Но в этот раз я выступаю один. Концерт в красном уголке общежития метрополитена. В зале пять человек. Безразличные ко всему, что было и будет, лица. В зимних сапогах на сцену выходит ведущая «Москонцерта» Софья Вильчук: «Уважаемые товарищи, добрый вечер, здрас-с-сте! Начинаем концерт мастеров искусств», — говорит она с еще большей апатией, нежели у зрителей в зале. «Зимние сапоги» уходят со сцены, выходят «лакированные туфли» во фраке и баянист. Пожилой, потрепанный вокалист поет о счастливой любви. Зал уныло аплодирует. Певец кланяется — видно, что он взволнован. Красный уголок общежития метрополитена заполняют звуки баяна, и надтреснутый голос вновь поет о любви. На последних аккордах появляется Софья Вильчук и представляет немолодую оперную певицу. Несколькими минутами раньше руководство клуба любезно предложило ей переодеться в мужском туалете, поскольку общежитие сугубо мужское. Певица решительно отказалась от этой услуги. Она выходит на сцену в зеленой вязаной кофте, короткой плиссированной юбке и коротких сапожках на каблуках. Ее голос в маленьком красном уголке кажется сверхъественным, но в зале ничему не удивляются. Даже тому, что во время музыкальной исповеди начала XIX века через сцену в пальто и шляпах невозмутимо проходят, спускаются в зал и хлопают дверью баянист с баяном на плече и певец с костюмом и лакированными туфлями в руках.

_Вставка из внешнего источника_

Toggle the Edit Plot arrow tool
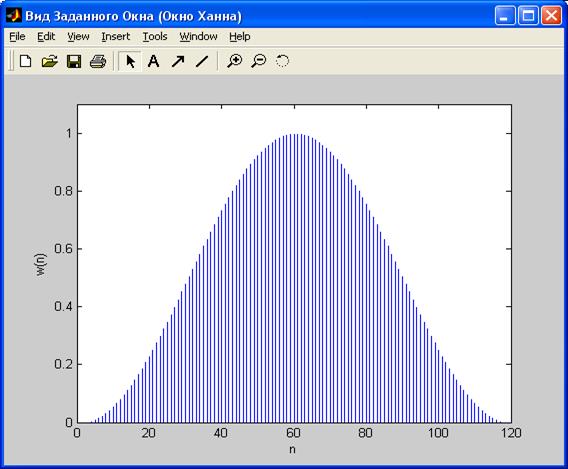Screen dimensions: 568x469 (x=130, y=61)
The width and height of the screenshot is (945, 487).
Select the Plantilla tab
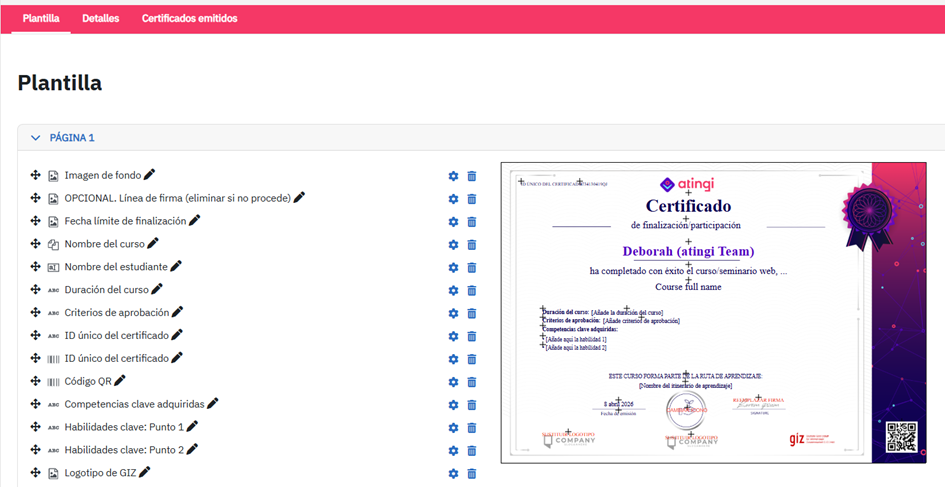pos(41,19)
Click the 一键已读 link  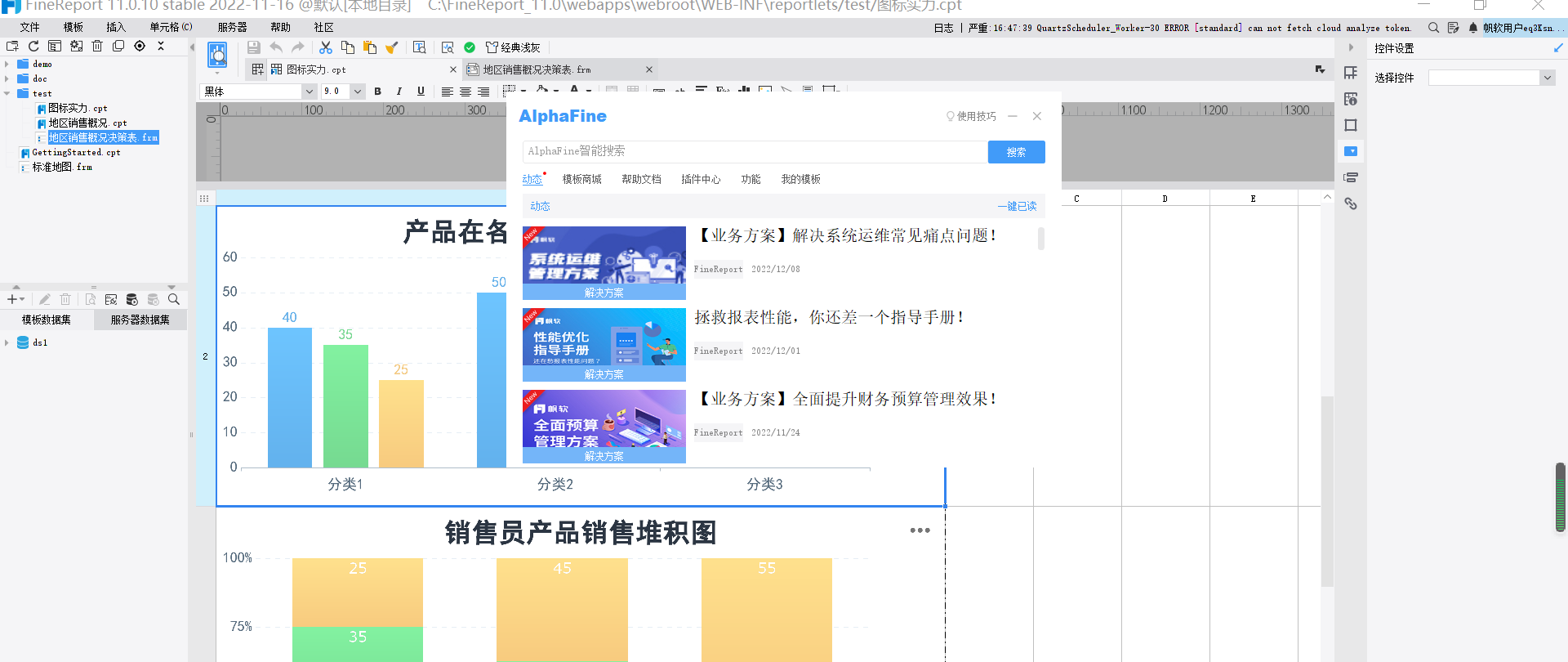point(1017,206)
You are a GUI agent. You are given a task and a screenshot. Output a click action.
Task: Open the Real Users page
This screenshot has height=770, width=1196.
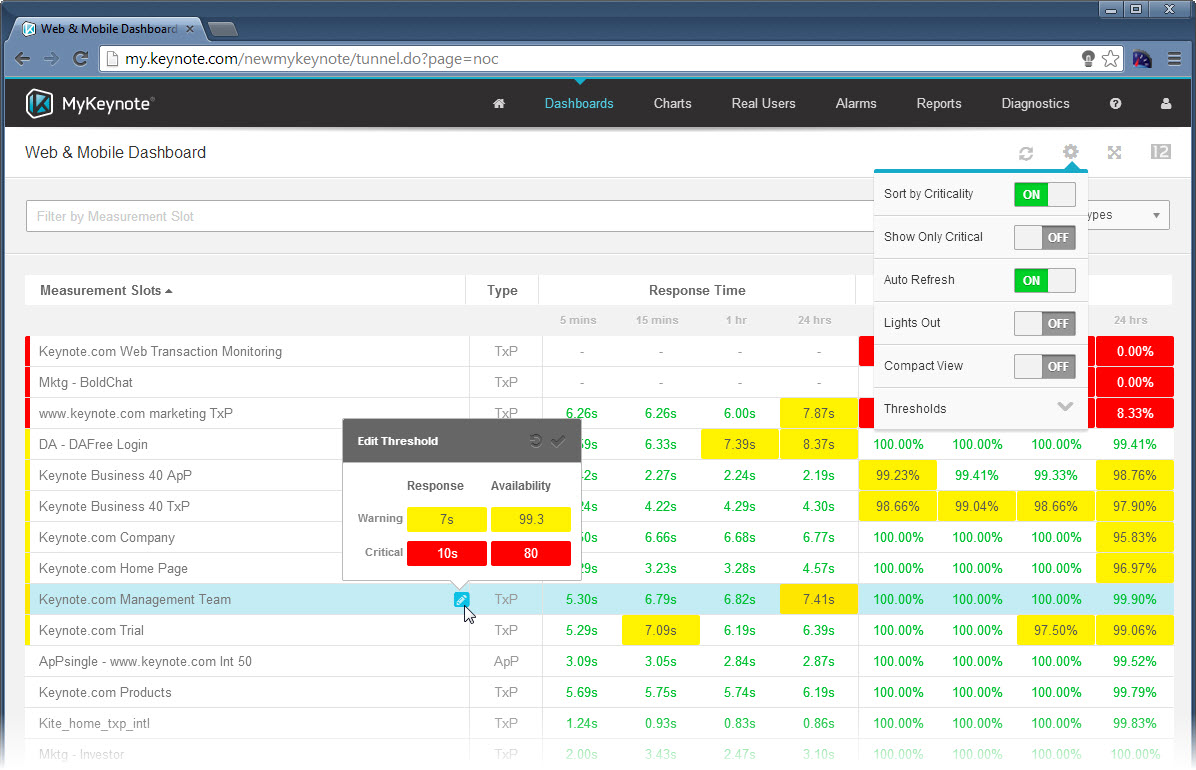(x=763, y=103)
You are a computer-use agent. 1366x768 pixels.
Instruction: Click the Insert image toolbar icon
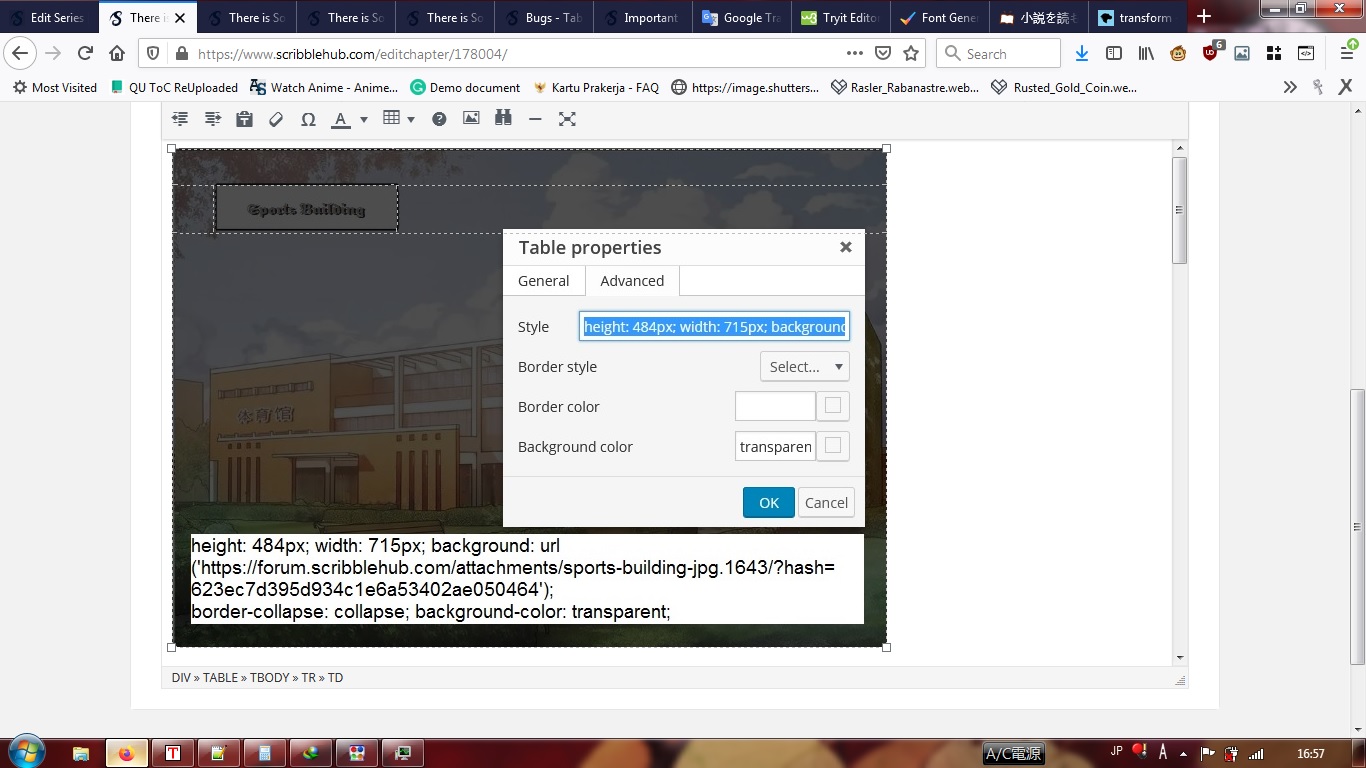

«Следующий номер, — объявляет Софья Вильчук, — Секретарь партбюро театра имени Станиславского Леонид Зверинцев!» До выхода на сцену он мучительно решал проблему: надевать костюм или нет. Несколько раз он подходил к вешалке, растеряно смотрел на окружающих: «Ну, как же это? — повторял он. — Неудобно как-то…» «Да бросьте вы», — отвечали ему. Он отходил от вешалки и словно загипнотизированный возвращался вновь, спрашивал: «Ну, это же как-то?..» «Перестаньте!» — сердились на него, и более всех Вильчук.
И вот он стоит на сцене в джинсах с яркой заплатой на пикантном месте, в сапогах на каблуках и в джинсовой рубахе. Он читает стихи. В громком пафосе и напоре кувыркаются, падают с ног, ломают шеи Есенин, Маяковский, Фет… Он читает без переходов, без пауз. Поэты вновь сталкиваются лбами, а самым крепким остается лоб секретаря парткома театра.
В это время в зале идет своя жизнь. Последовав примеру певца и баяниста, двое зрителей выходят. Зато входят трое других, со всеми оставшимися обмениваются рукопожатиями. Единственный, кому не пожали руку, — чтец на сцене. И он, то ли обиженный, то ли исчерпав свой поэтический запас, уходит. С миной на лице флегматичный голос Софьи Вильчук объявляет: «Выступает артист театра имени Максима Горького („Максима“ она произносит так, будто в детстве возилась с ним в одной песочнице) Игорь Верник. Он исполнит литературно-музыкальную композицию по стихам погибших поэтов». Где погибших, когда и почему — она разъяснять не стала, впрочем, и зрителям это не требовалось. Температура воздуха за окном минусовая. На сцене от моего волнения — максимально плюсовая. В зале все это время — нулевая. Во время моего выступления Софья Вильчук одевается, и уже в пальто, проходя через зал, успевает объявить, что концерт мастеров окончен и до новых встреч, товарищи. 9 часов вечера, 15 октября 1986 года. И теперь 4 рубля 50 копеек ожидают меня в кассе филармонии в конце месяца.
1987
1989
Сегодня во время репетиции спектакля «Иванов» по Чехову у меня из рук выпали несколько страниц пьесы, упали на пол. Я тут же сел на них. Примета такая, чтобы текст не забыть и роль сложилась. Поднимаясь, я встретился глазами с Иннокентием Михайловичем Смоктуновским. «Знаете что, Игорь, — с мягкой, вкрадчивой, особенной его интонацией сказал он, — не надо суеверить, надо верить. Так мне кажется».